Tbilisi (GBC) – In response to journalists’ questions at the IMF mission summary briefing, NBG President Natia Turnava and Finance Minister Lasha Khutsishvili stated that the Development Bank of Georgia will not be a banking institution in the classical sense and, accordingly, will not be supervised by the National Bank. It will be a kind of support instrument, a fund-like structure, which is also practiced in other countries.
According to the Finance Minister, the title of a bank is an incorrect definition for this instrument. According to him, the presentation of this structure will clarify what mandate this fund will have and what functional load it will have.
Alejandro Hagenberg, the head of the International Monetary Fund mission, stated at today's summary briefing regarding the institution that "such an institution exists in many countries, there are also very bad examples in the world, and it is important that it is done correctly if it is to be done. There must be logic in the existence of a development institution - the transparency of this bank will be important".
A development bank is a financial institution created by the state or with the participation of the state, the purpose of which is to provide long-term and preferential financial resources to strategic sectors - infrastructure, industry, export, energy, agribusiness and small and medium-sized businesses.
In world practice, such institutions play an important role in stimulating economic growth.
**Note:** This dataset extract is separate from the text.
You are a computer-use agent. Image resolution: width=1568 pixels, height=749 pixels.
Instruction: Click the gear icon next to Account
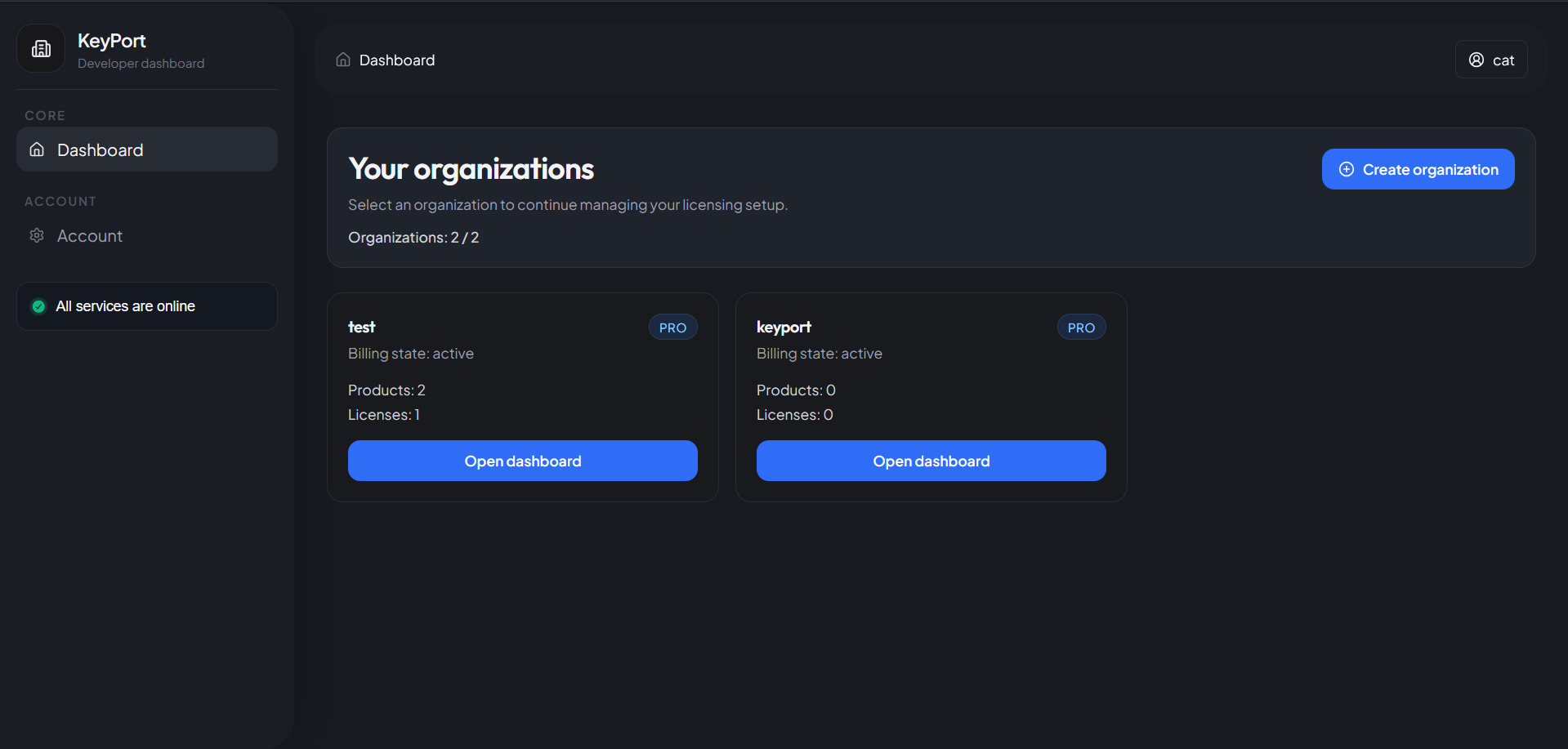click(x=37, y=236)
For example, in Germany, KfW operates, which has become one of the main financial instruments for the country's reconstruction after World War II. In Brazil, BNDES operates, which plays a leading role in financing industry and large infrastructure projects.
The idea of establishing a development bank in Georgia has been discussed periodically at the economic policy level for years, especially when the private banking sector has been talking about a shortage of long-term and low-interest resources. The issue becomes active during periods of economic slowdown, regional challenges, or the need to finance large infrastructure projects.
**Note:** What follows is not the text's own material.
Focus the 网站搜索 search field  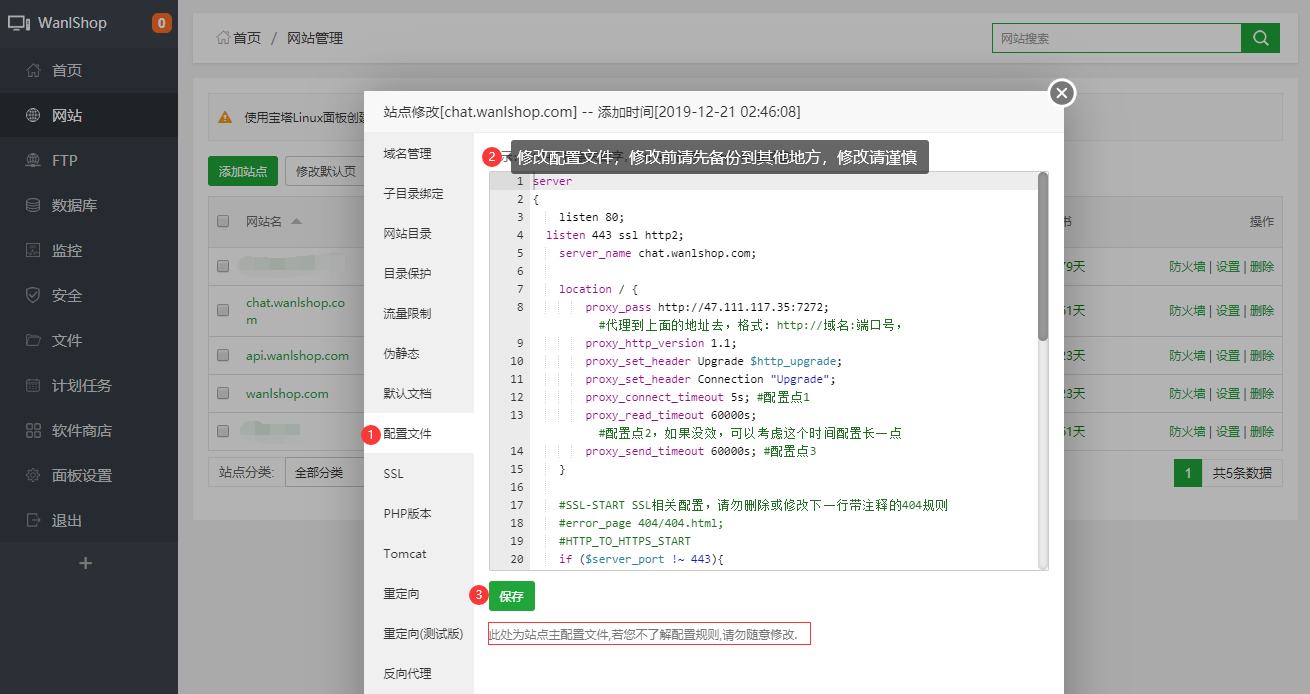1116,38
Supporters of the initiative say that the development bank will contribute to:
- Financing long-term investment projects
- Export growth
- Support for local production
- Development of strategic infrastructure
However, critics point to risks, including politicization, ineffective management, and the possibility of increasing public debt. International experience shows that the success of such an institution largely depends on transparent governance, a clear mandate, and strong oversight mechanisms.